HTML API: CSS selectors with token processor parsing#70
Draft
sirreal wants to merge 172 commits into
Draft
Conversation
The length guard before the attribute matcher required 4 remaining bytes where the minimum valid tail `=x]` is 3, so a valid exact-match attribute selector with a single-character unquoted value at the end of the selector string (e.g. `[a=b]`) was wrongly rejected as unparseable. Relax the guard from `>=` to `>`. All reads after the guard are bounded: the operator reads touch at most offset+1, and every later read re-checks the length itself. Adds the exact-fit valid case and invalid cases at the same boundary (`[a=]`, `[a~=]`, `[a==b]`, `[a=1]`) to the parse tests, plus an assertNotNull so parse failures report cleanly instead of erroring on a null property read. Found by the CSS selector fuzzer (tools/css-selector-fuzz, Bug 3 in FINDINGS.md). (cherry picked from commit 16d03e2)

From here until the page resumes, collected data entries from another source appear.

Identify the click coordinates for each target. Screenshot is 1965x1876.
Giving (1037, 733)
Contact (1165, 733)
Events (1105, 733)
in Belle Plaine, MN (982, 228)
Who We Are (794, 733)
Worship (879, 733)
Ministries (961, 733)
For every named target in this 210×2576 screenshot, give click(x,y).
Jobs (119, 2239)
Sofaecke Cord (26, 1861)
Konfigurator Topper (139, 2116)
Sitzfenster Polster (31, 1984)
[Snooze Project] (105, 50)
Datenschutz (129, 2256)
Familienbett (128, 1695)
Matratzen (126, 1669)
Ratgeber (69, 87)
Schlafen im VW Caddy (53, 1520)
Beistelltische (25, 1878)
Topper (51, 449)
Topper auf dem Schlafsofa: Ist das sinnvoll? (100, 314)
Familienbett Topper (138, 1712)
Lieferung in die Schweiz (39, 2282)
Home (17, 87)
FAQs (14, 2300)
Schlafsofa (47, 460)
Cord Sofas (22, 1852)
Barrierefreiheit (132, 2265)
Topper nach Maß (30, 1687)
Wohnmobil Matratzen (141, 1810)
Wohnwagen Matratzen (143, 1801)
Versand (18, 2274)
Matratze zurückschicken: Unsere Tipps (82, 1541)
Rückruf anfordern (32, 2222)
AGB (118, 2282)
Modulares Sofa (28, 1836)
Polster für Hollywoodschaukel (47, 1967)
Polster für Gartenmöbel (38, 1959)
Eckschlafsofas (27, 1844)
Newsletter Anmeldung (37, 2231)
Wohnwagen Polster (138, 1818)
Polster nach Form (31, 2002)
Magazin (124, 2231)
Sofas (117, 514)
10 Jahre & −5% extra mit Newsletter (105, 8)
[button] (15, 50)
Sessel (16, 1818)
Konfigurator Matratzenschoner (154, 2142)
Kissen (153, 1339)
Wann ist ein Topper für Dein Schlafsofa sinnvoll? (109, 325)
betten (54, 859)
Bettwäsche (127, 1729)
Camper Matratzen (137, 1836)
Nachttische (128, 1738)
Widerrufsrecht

Per Selectors level 4, the substring attribute matchers with an empty value — [x^=""], [x$=""], [x*=""] — represent nothing and must never match. The matcher instead matched any element carrying the attribute (prefix and contains) or an element whose attribute value was exactly empty (suffix). Add an early return for the empty operand on those three matchers, before the case modifier and boolean-attribute normalization so [x^="" i] and valueless attributes are covered too. [x=""], [x|=""], and [x~=""] are unaffected and remain spec-correct: exact and hyphen matchers may match an empty value, and the one-of matcher already matched nothing because a whitespace-delimited list never yields an empty item. Tests pin all of these, including |= against a hyphen-prefixed value. https://www.w3.org/TR/selectors-4/#attribute-substrings Found by the CSS selector fuzzer (tools/css-selector-fuzz, Bug 2 in FINDINGS.md). (cherry picked from commit 0cefeb2)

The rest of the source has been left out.